• [Your goal]: Starting at the line that contains "Given: Zoom in on packet text" and ending at the line that contains "Image resolution: width=966", the lines below are to be given again exactly, with nothing added.

• [The data]:
______

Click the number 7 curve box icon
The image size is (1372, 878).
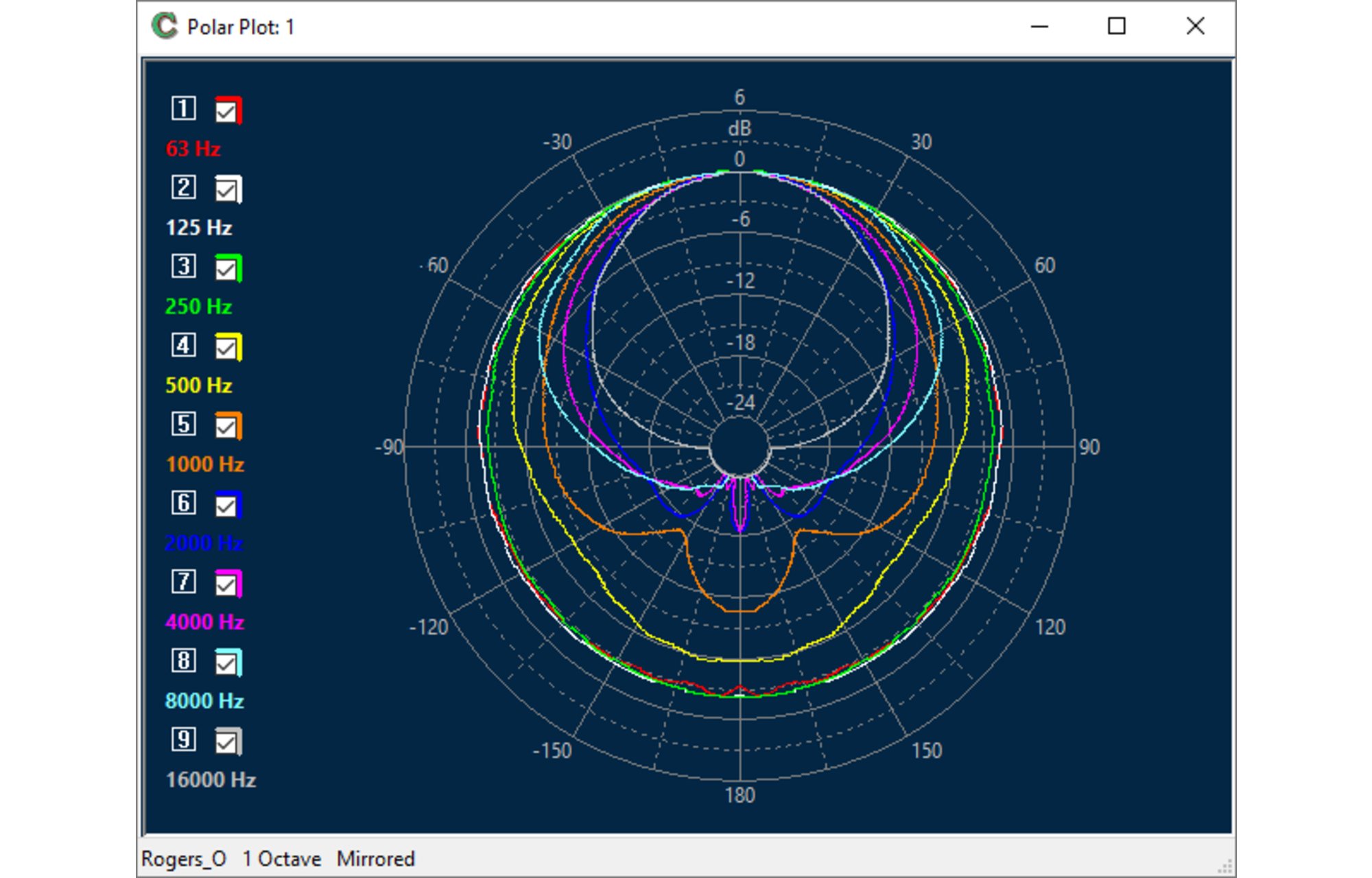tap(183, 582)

______

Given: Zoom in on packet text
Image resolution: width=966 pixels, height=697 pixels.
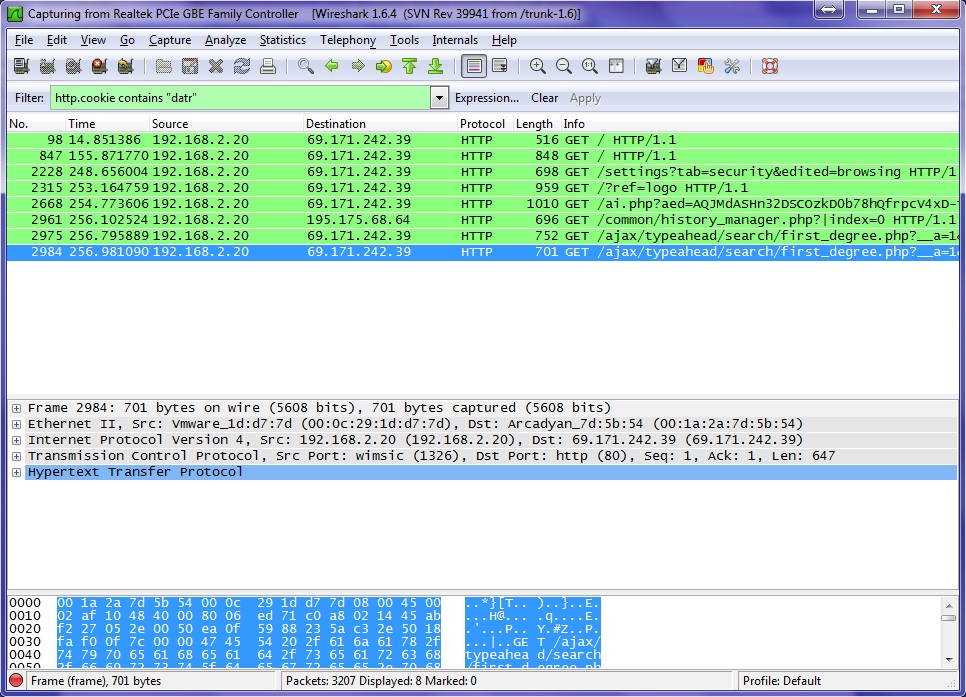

______

• [Result of the task]:
Given: Zoom in on packet text
Image resolution: width=966 pixels, height=697 pixels.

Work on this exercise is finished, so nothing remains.